Originally designed for secure remote PC and laptop access, SSL VPNs have adapted and evolved over the years as BYOD morphed from a buzzword to reality for many organizations. The SSL VPN solutions of today, like Array’s AG Series secure access gateways, offer a wide range of support for smart mobile devices. And, due to their unique position at the network edge, with visibility into the endpoints and policy-based control over access to network resources, SSL VPNs can be your first line of defense for BYOD – the foundation for your BYOD policy, if you will.
For example, Array’s SSL VPN solution provides granular access control based on user and role, and host-checking can verify device and user identity as well as whether the endpoint meets security parameters like anti-virus, anti-spyware, personal firewalls, allowed OS version, etc.
A mobile client supports secure access for native business apps and HTML5 apps via a secure browser, and all data associated with enterprise apps is stored in a secure container to prevent data leakage. The secure container can be remotely wiped in the event of loss or theft of a mobile device, and device-based identification can be used to prevent future SSL VPN connectivity by that device.
There’s much more to come – I’ll be posting part II of this blog series in the coming weeks. In the meantime, check out our secure mobile access page for more details on SSL VPN and BYOD.

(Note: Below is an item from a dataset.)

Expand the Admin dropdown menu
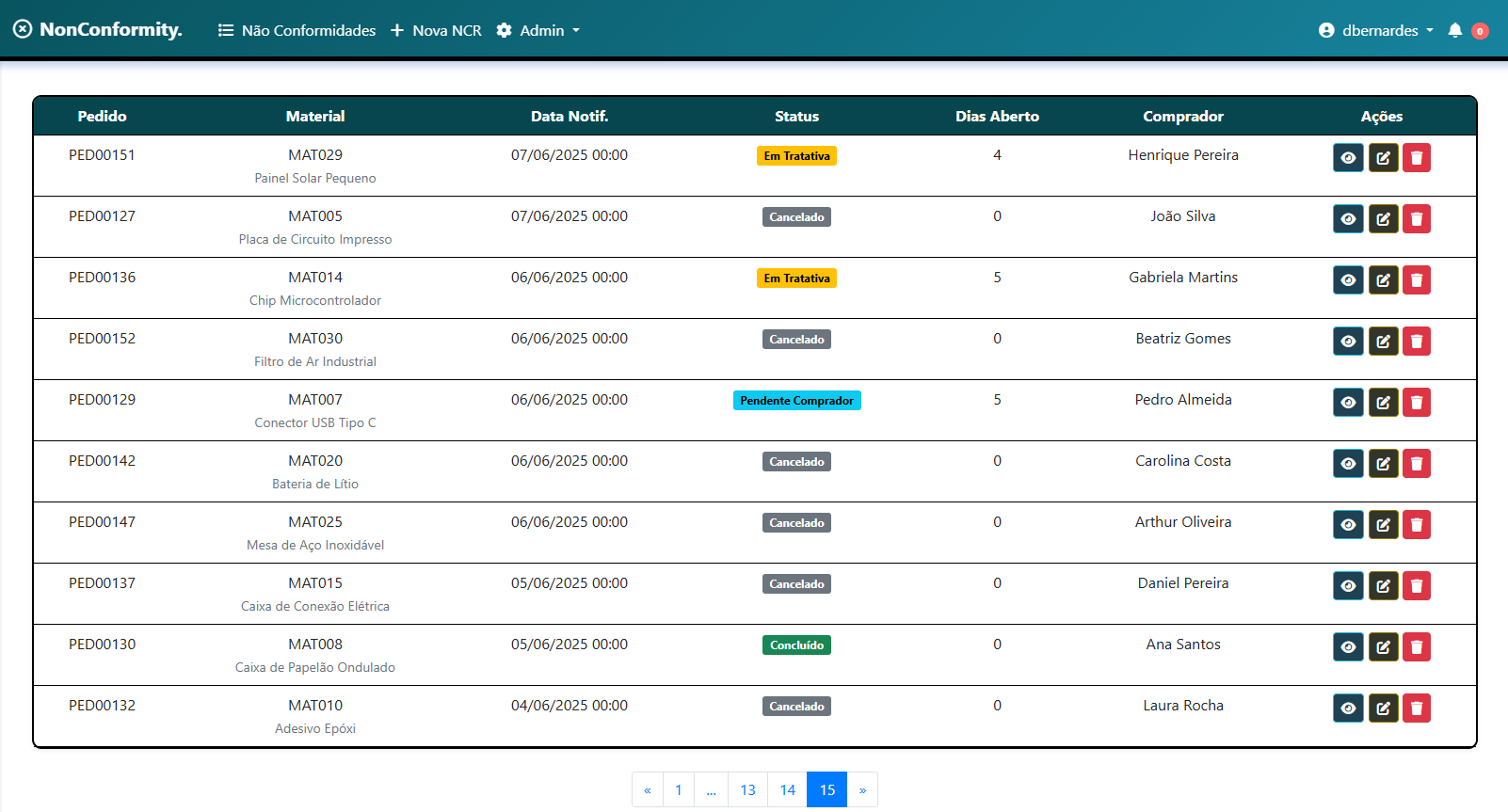 coord(538,30)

One Note of Caution: All SSL VPNs Are Not Created Equal
You may have read over the past year or so of several vulnerabilities associated with OpenSSL, which is commonly used by other SSL VPN vendors. Heartbleed, Man-in-the-Middle, and GHOST are just a few of them. As you’re evaluating SSL VPN options, you may want to ask your vendor if their solution uses OpenSSL. Array’s AG Series uses a proprietary SSL stack, and thus has not been affected by any of the OpenSSL vulnerabilities.